WHAT TO PRODUCE:
Write the data out again, character for character, with no images.

DATASET EXCERPTS:
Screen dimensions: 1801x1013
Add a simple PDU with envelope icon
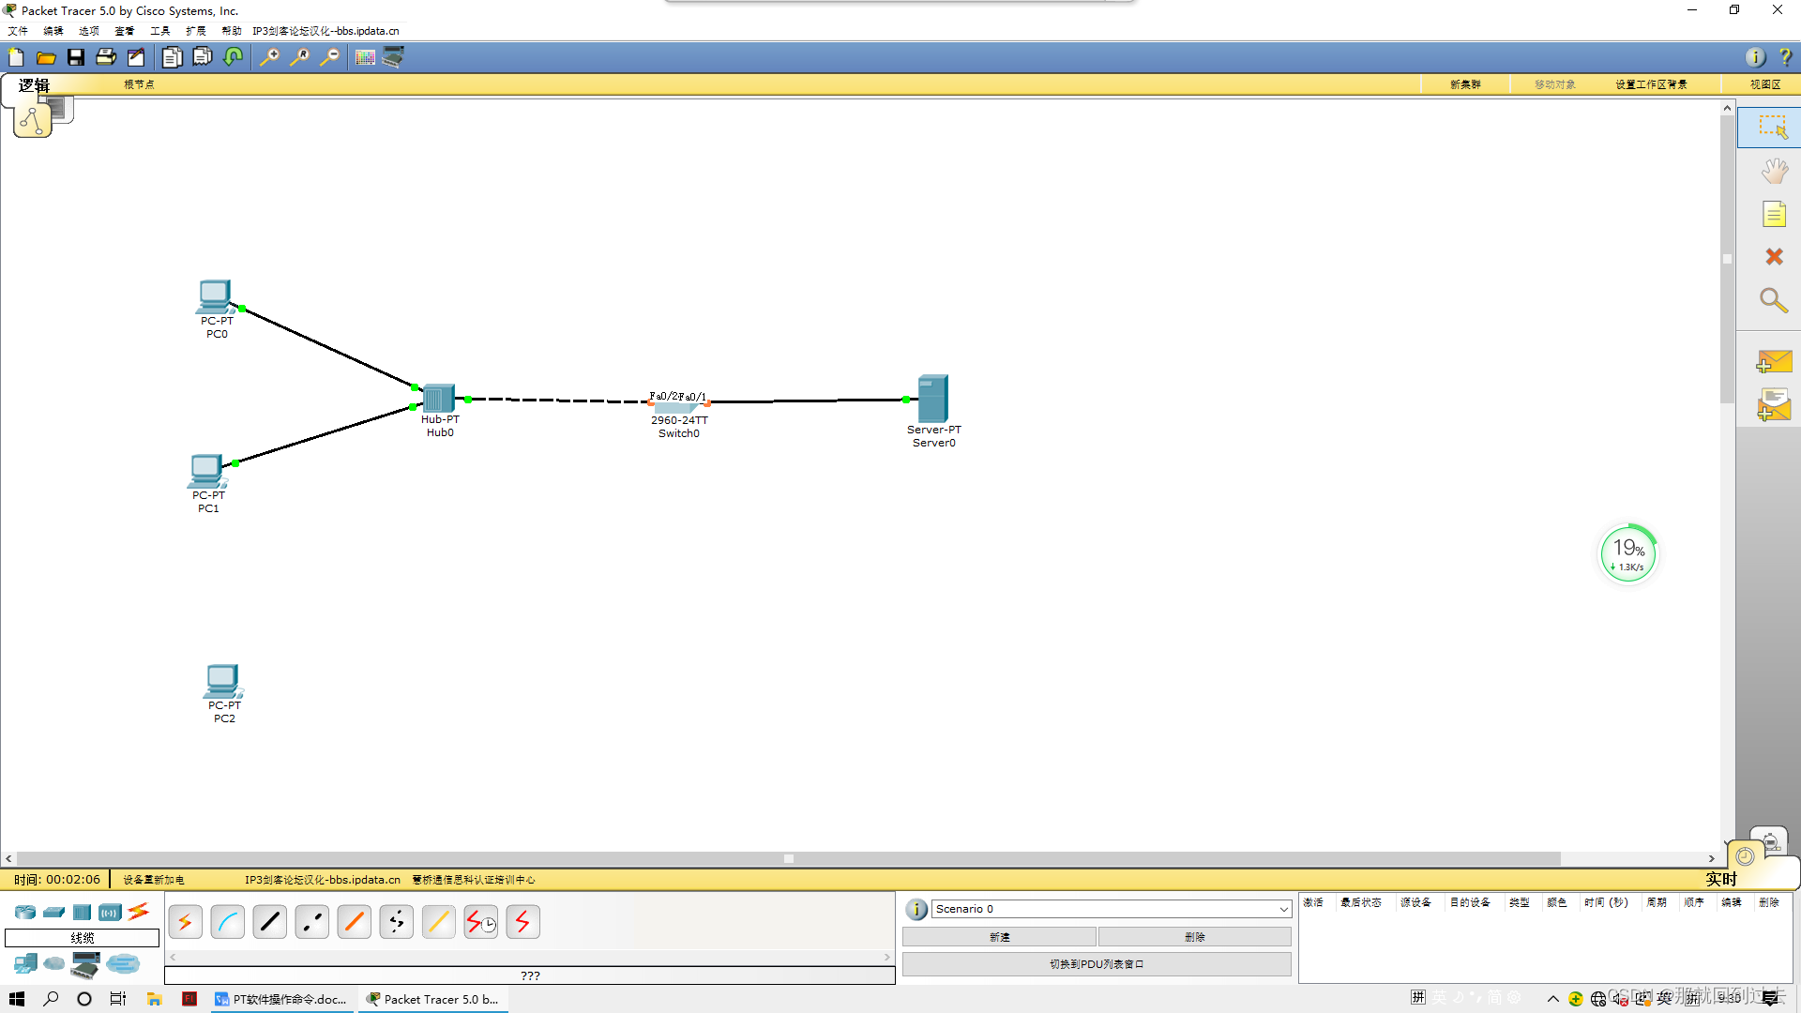1773,362
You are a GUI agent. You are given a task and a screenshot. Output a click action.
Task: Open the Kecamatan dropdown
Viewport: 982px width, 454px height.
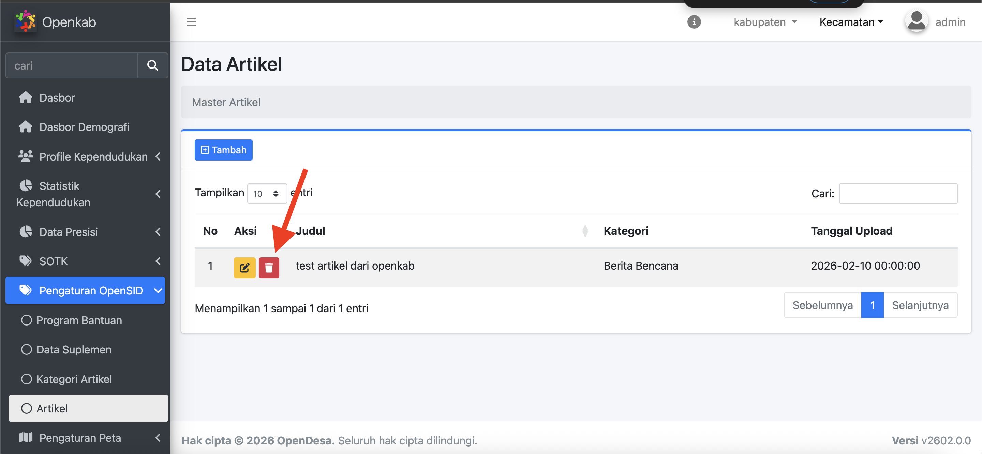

RESPONSE BOX:
Screen dimensions: 1801x1013
Add a simple PDU with envelope icon
1773,362
You are a GUI agent. You are given a task and a screenshot. Output a click action.
Task: Open the Kecamatan dropdown
Viewport: 982px width, 454px height.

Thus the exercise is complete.